Volltext der Pressemitteilung des Landessozialgerichts Nordrhein-Westfalen vom 02.02.2024 – L 8 BA 194/21:

Die Klägerin betreibt eine hausärztliche Gemeinschaftspraxis. Die Beigeladene war von April bis Oktober 2023 bei ihr als medizinische Fachangestellte beschäftigt (Ø 2 Std./Wo., rund 80 €/Mon.). Nach dem Arbeitsvertrag übte sie bei Aufnahme ihrer Beschäftigung bei der Klägerin bereits zwei sozialversicherungspflichtige Hauptbeschäftigungen und eine weitere geringfügige Beschäftigung aus. Im streitigen Zeitraum entrichtete die Klägerin für die Beigeladene Pauschalbeiträge zur Kranken- und Rentenversicherung. Nach einer Betriebsprüfung erhob die beklagte Deutsche Rentenversicherung Westfalen Beiträge zur Sozialversicherung nach (gut 900 €). Pauschalbeiträge seien nur für die erste geringfügige Beschäftigung zu entrichten. Die hier zu beurteilende zweite sei in vollem Umfang versicherungspflichtig. Dagegen wehrte sich die Klägerin vergeblich vor dem SG Dortmund.

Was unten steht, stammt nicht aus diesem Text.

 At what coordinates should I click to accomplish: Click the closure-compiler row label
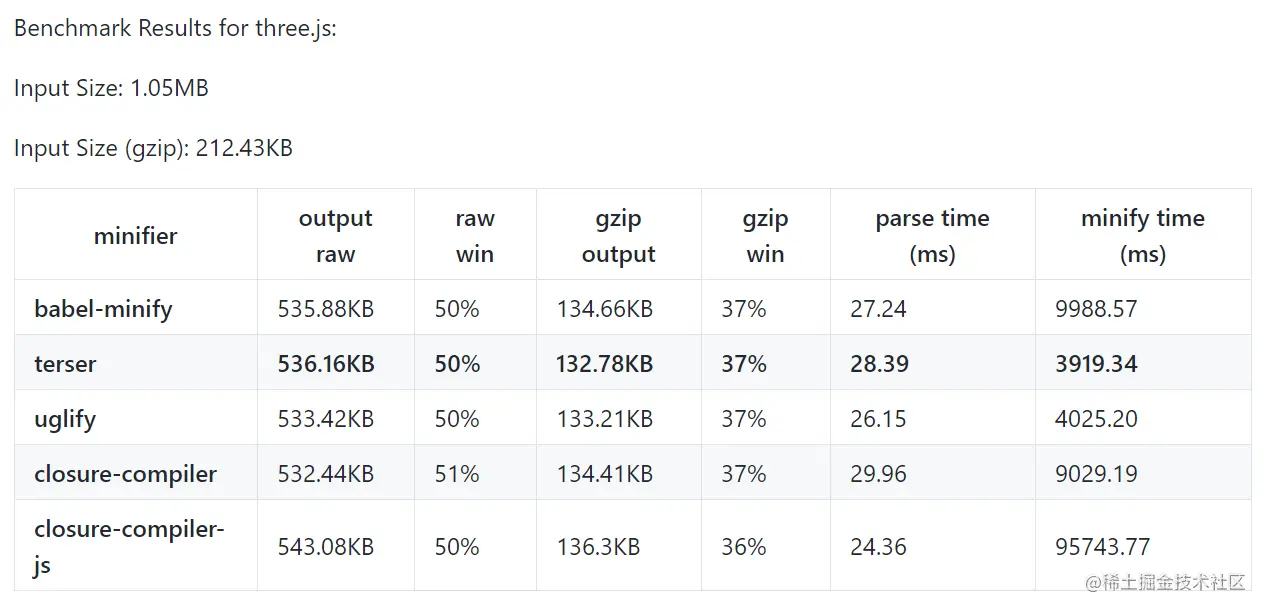[125, 474]
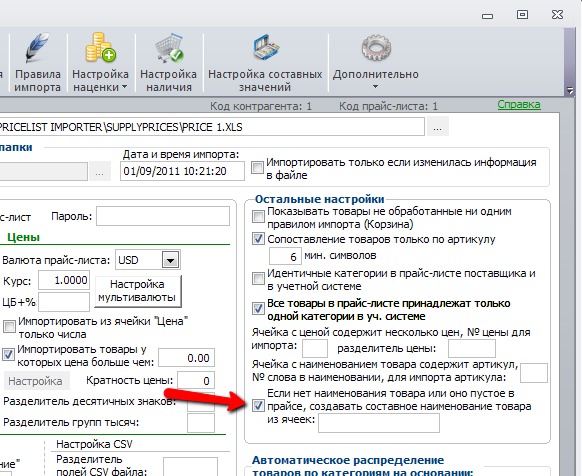582x476 pixels.
Task: Click the Настройка наценки coins icon
Action: coord(100,48)
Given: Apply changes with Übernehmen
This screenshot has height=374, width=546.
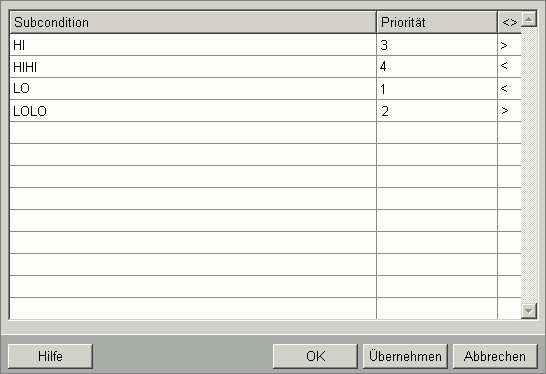Looking at the screenshot, I should coord(405,356).
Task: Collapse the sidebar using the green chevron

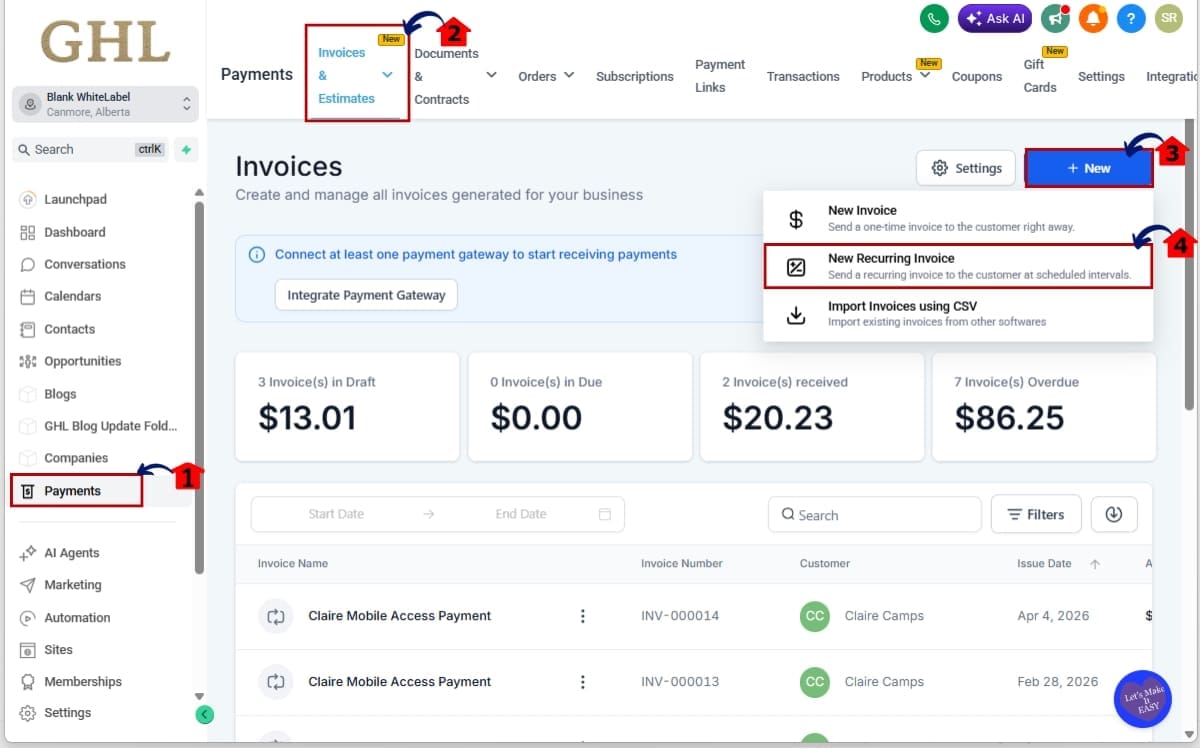Action: click(x=205, y=715)
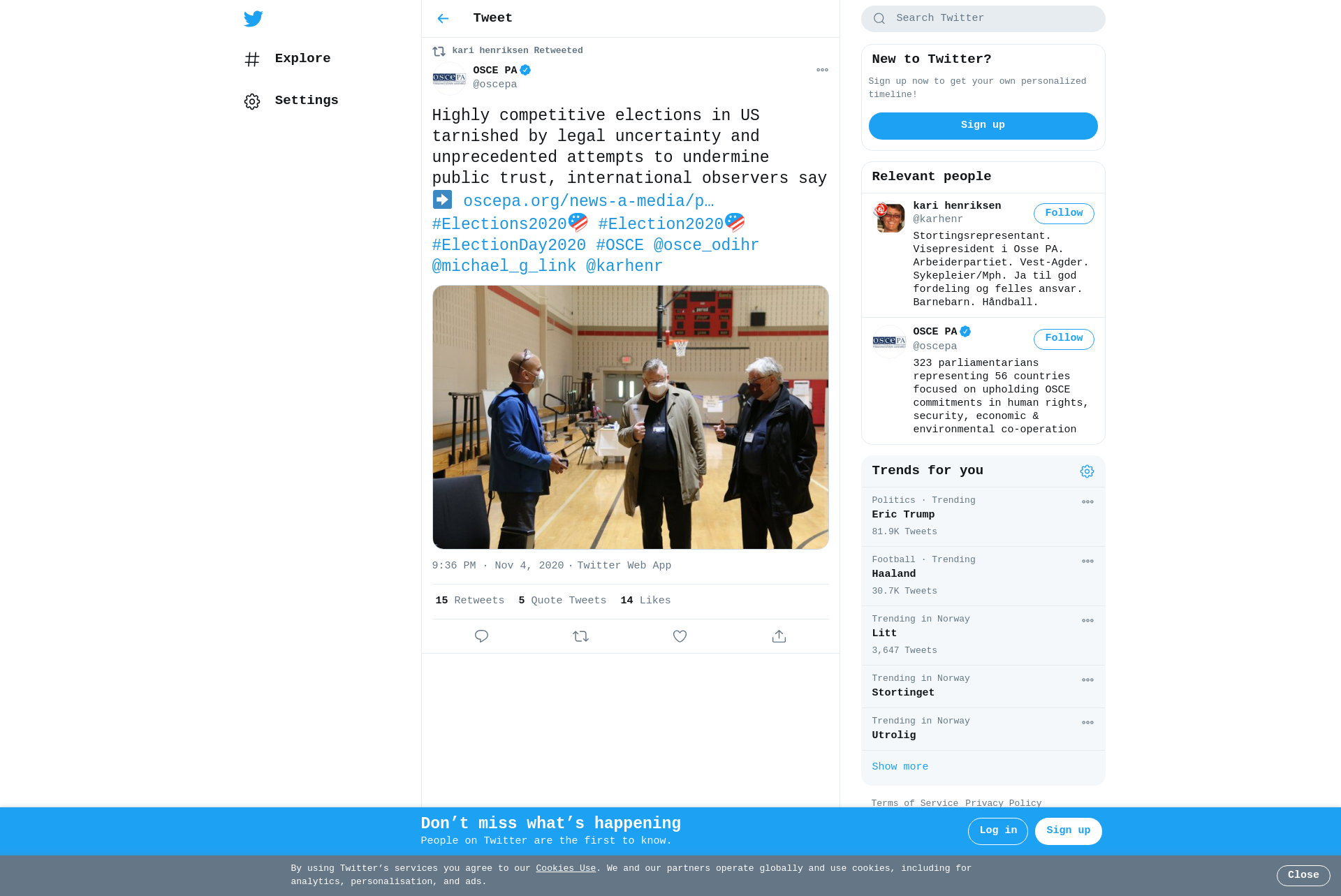Click the OSCE PA avatar in tweet header
Viewport: 1341px width, 896px height.
pos(449,78)
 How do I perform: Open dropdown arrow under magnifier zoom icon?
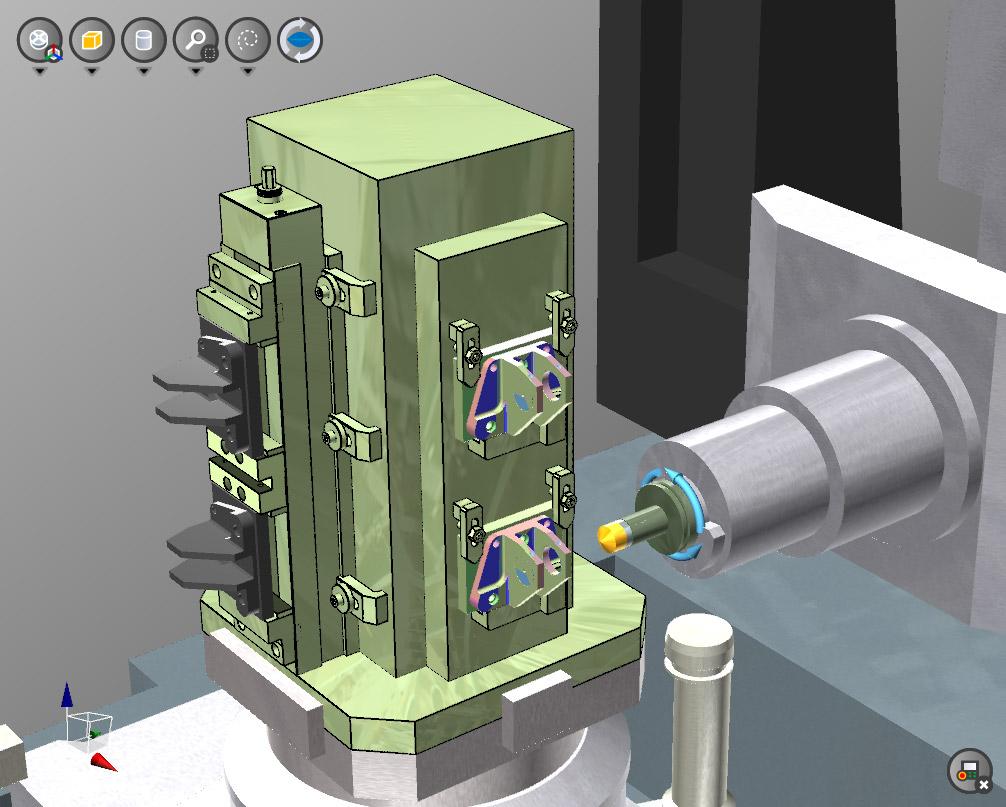pos(196,72)
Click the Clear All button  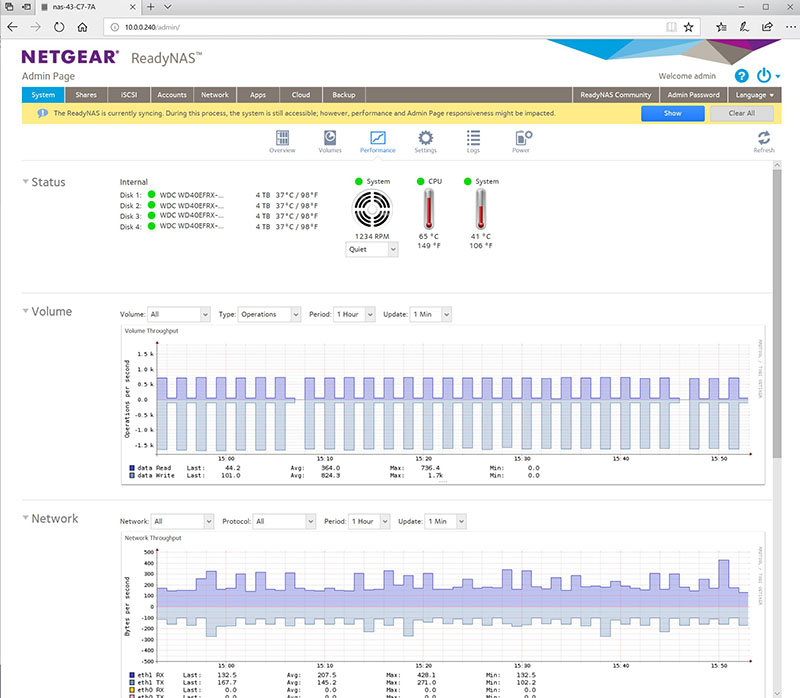(x=741, y=113)
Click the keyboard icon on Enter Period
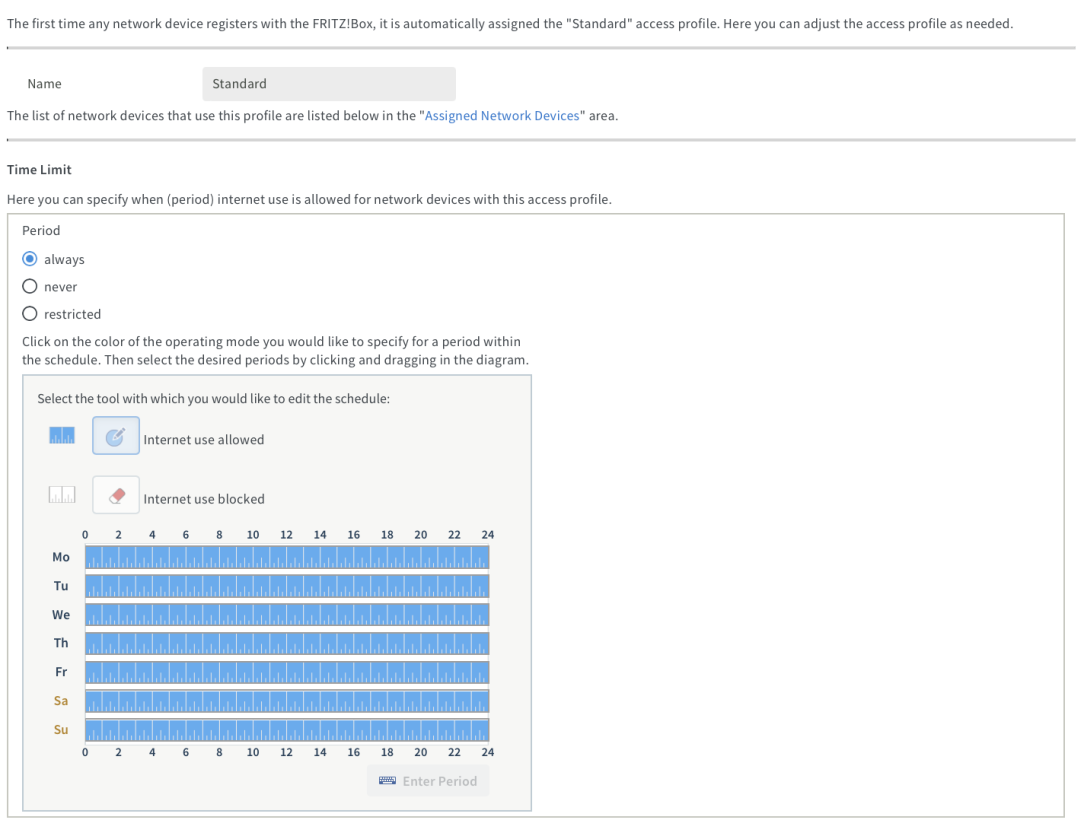This screenshot has width=1084, height=820. (x=387, y=781)
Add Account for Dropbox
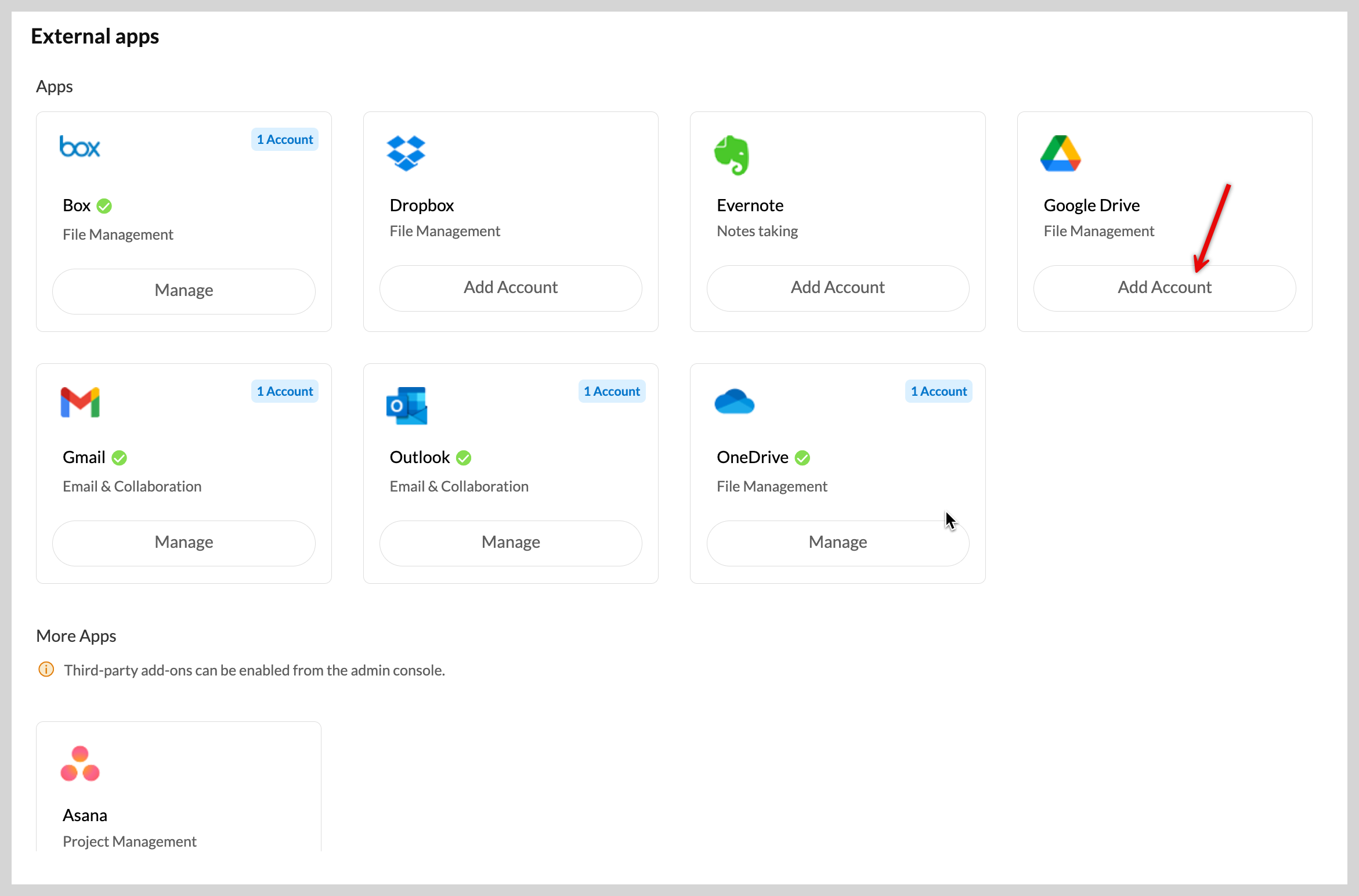Screen dimensions: 1359x896 click(x=511, y=288)
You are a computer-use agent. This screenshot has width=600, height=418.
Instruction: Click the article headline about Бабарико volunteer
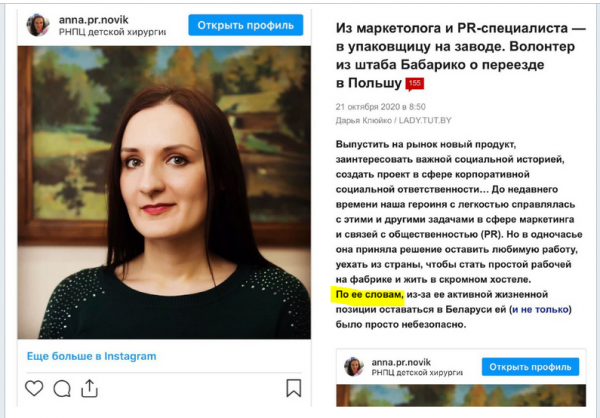point(460,56)
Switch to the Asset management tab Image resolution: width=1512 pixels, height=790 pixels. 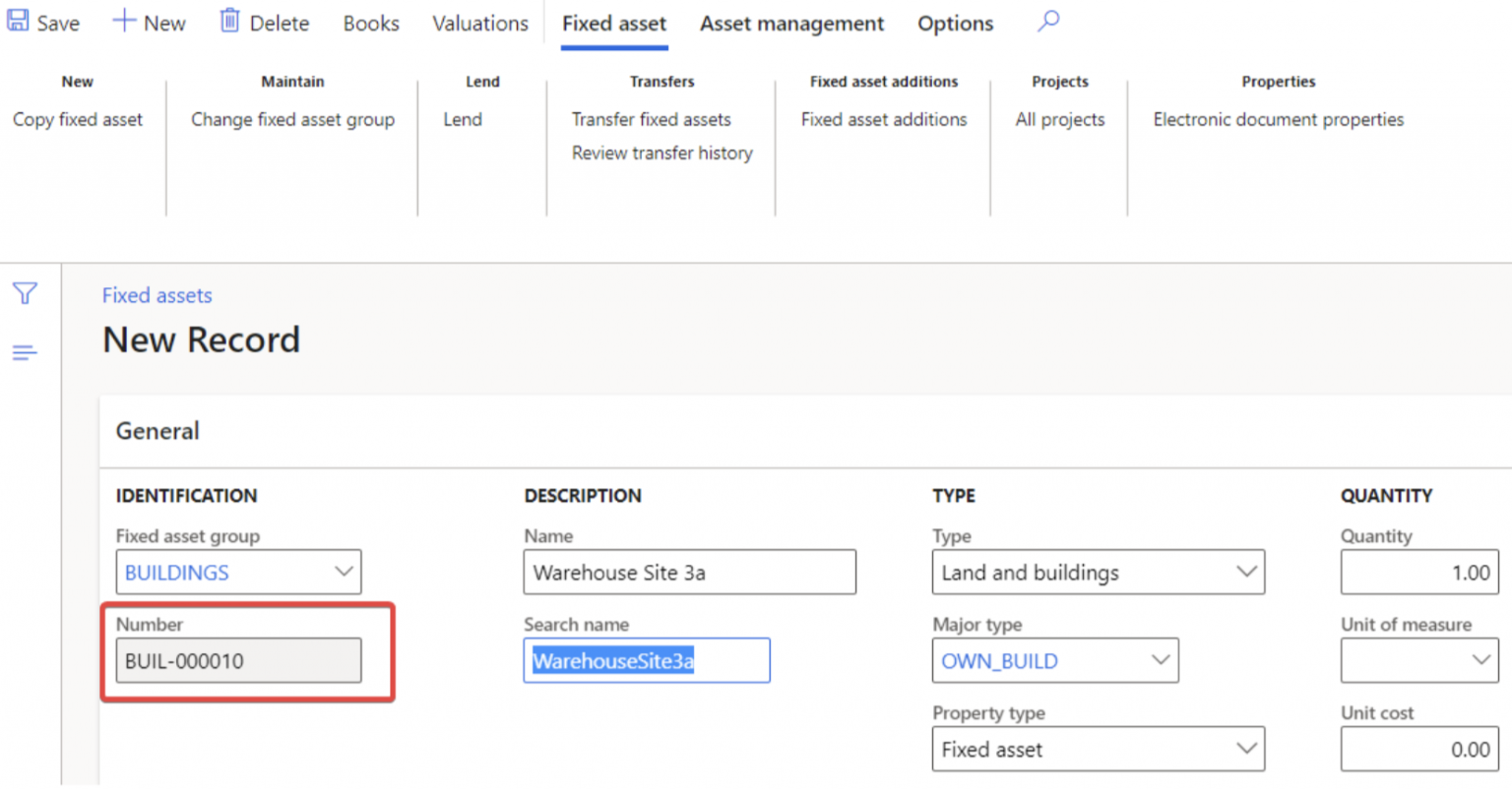click(x=791, y=23)
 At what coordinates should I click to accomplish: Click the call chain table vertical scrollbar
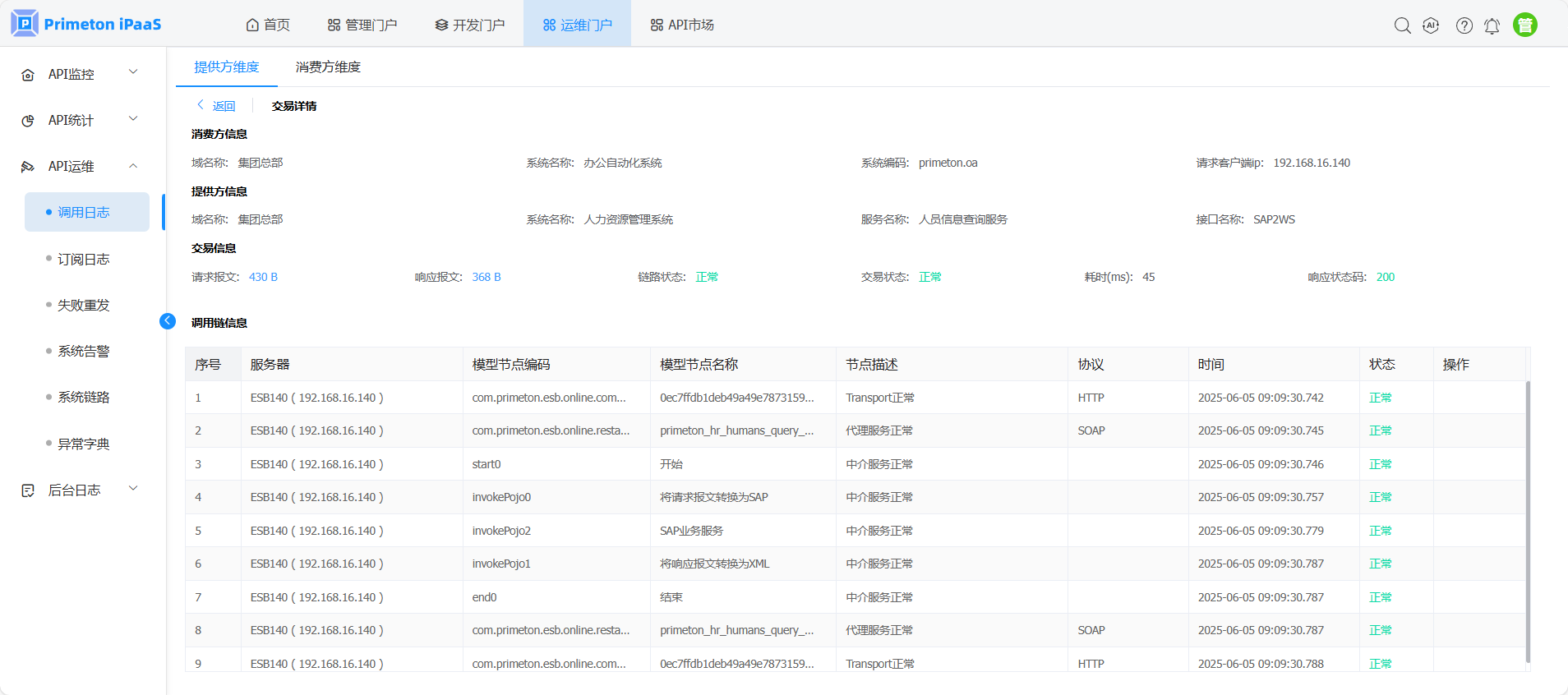tap(1527, 518)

Dessen Urteil hat das LSG nun bestätigt und die Berufung der Klägerin zurückgewiesen. Wenn ein Beschäftigter neben seiner versicherungspflichtigen Hauptbeschäftigung mehrere geringfügige Nebenbeschäftigungen ausübe, sei nach § 8 Abs. 2 S. 1 SGB IV nur eine (einzige) dieser Tätigkeiten vom Zusammenrechnungsgebot ausgenommen. Als diese eine zusammenrechnungsfreie Tätigkeit habe die Beklagte zutreffend diejenige angesehen, die zeitlich vor der streitigen Tätigkeit bei der Klägerin begonnen worden sei. Die rechtlich fehlerhafte Beurteilung des ihm bekannten Sachverhalts sei einer dem Arbeitgeber unverschuldeten, schutzwürdigen Unkenntnis einer bereits ausgeübten geringfügigen Nebenbeschäftigung nicht gleichzusetzen. Die (richtige) sozialversicherungsrechtliche Meldung von Beschäftigten liege grundsätzlich im Verantwortungsbereich des Arbeitgebers. Etwaige Fehlbeurteilungen bzw. Irrtümer seien auf den Eintritt der gesetzlich angeordneten Versicherungs- und Beitragspflichten ohne Einfluss. Schwierigkeiten bei der (rechtlich) zutreffenden Meldung sei durch die Einholung von Informationen bei sachkundigen Personen und Stellen zu begegnen. Nahe liege es hier insbesondere, eine förmliche Entscheidung der Einzugsstelle (§ 28i S. 5 SGB IV) zu beantragen.